L’editoriale: “Il volto umano della farmacia”

Il banco della farmacia consente spesso di misurare non soltanto lo stato di salute, ma anche lo stato sociale e la situazione economica di una determinata zona. Perché qui arriva buona parte della popolazione residente nel bacino d’utenza e i bisogni evidenziati sono spesso rivelatori della reale situazione, rendendo il farmacista testimone (a volte il parafulmine) dei diversi problemi locali.

È l’altra faccia della professione, che ne completa le caratteristiche, ampliandone un ruolo che allora non è più soltanto sanitario.

Lo testimonia un lettore, che in poche righe fotografa la situazione del suo paese nella lettera pubblicata su “Farma Mese” di novembre. Sottolinea l’aumentata presenza di clienti in difficoltà economiche, che fanno fatica a sostenere la spesa anche per prodotti essenziali, magari costretti a negare a un familiare ammalato il sostegno a lui necessario. E attenzione: se il problema riguarda un presidio non coperto dal Servizio sanitario, ben evidente diventa l’impedimento verso più costosi servizi che la sanità pubblica non riesce più a coprire.
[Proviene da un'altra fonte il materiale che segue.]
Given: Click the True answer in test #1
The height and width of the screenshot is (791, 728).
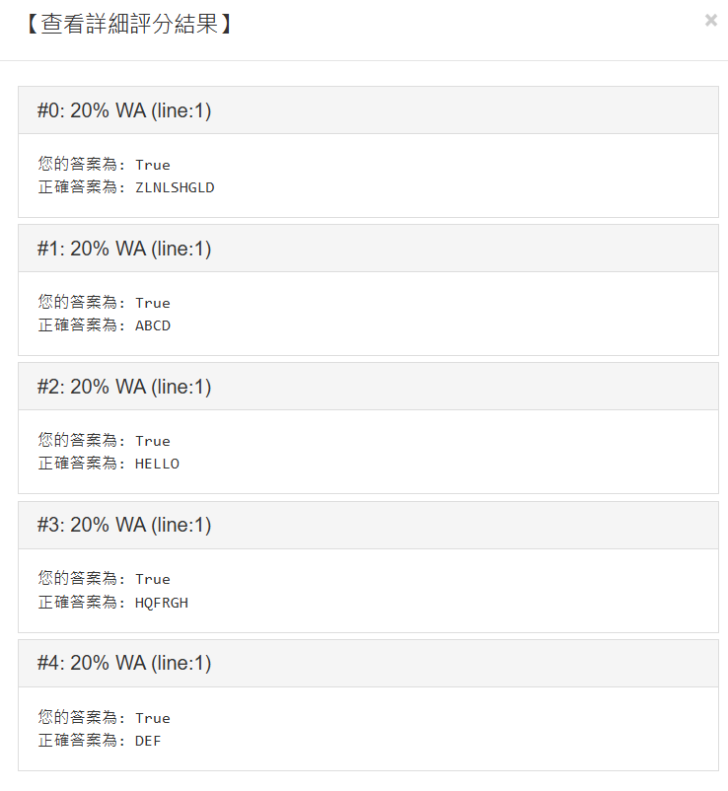Looking at the screenshot, I should point(153,303).
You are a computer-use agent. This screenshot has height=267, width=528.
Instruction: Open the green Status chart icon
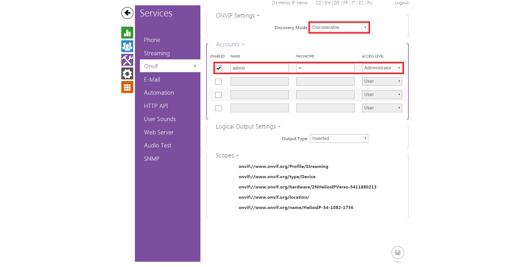pyautogui.click(x=127, y=33)
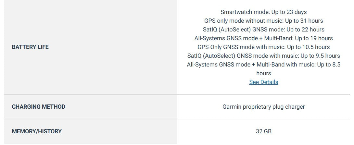This screenshot has width=354, height=145.
Task: Click the MEMORY/HISTORY row label
Action: click(x=37, y=131)
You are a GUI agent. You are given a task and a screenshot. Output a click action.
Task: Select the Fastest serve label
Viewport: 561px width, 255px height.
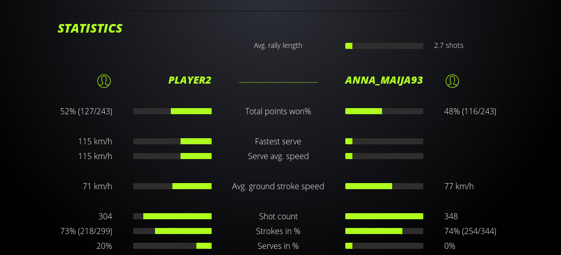pyautogui.click(x=278, y=141)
Aumentano, infatti, i disservizi e le liste d’attesa, le prestazioni vengono assicurate con troppi ritardi (il 6,8% dei pazienti ormai vi rinuncia) e non tutti possono permettersi di ricorrere all’assistenza privata. Così la povertà sanitaria colpisce mezzo milione di cittadini, con circa 4,4 milioni di famiglie che devono limitare la spesa per visite mediche e accertamenti preventivi. Tutte situazioni che trovano riscontro ormai al banco delle farmacie.

È proprio questo il punto in cui la vera situazione del Paese si rivela nella sua cruda realtà, evidenziando problematiche ben lontane dai proclami del “tutto va bene” e di una sanità pubblica più di sempre finanziata.

Sono anni, infatti, che gli italiani vedono eroso il loro potere d’acquisto, tant’è vero che siamo il Paese che si è impoverito di più a causa dell’inflazione. I redditi da lavoro sono cresciuti negli Usa e in Gran Bretagna tra il 40% e il 50%, in Germania e nell’area euro del 30% e in Francia del 9%, mentre in Italia sono diminuiti del -3,4%. L’inflazione totale dal 2019 al 2025 è stata del 20,6%, e così di fatto l’italiano, avendo perso un quinto del suo potere d’acquisto, fa sempre più fatica a sostenere il continuo incremento dei prezzi. Perché alla crescita nominale degli stipendi, di poco superiore all’inflazione, corrisponde una crescita reale in continua discesa: così a settembre 2025 le retribuzioni risultano -8,8% rispetto ai livelli del 2021.

Il recente sondaggio Acri-Ipsos sullo stato finanziario delle famiglie rivela un aumento del malessere, che trova riscontro anche in farmacia, evidenziando situazioni di grave disagio, non soltanto in chi le vive, ma anche in chi ne è testimone. Certo, si dà una mano quando si può, ma non sempre è possibile. La presenza, la partecipazione, l’assistenza sono allora il volto umano della farmacia, che non è possibile quantificare, ma che non va mai dimenticato. Anche questo dovrebbe far parte del famoso “valore aggiunto”.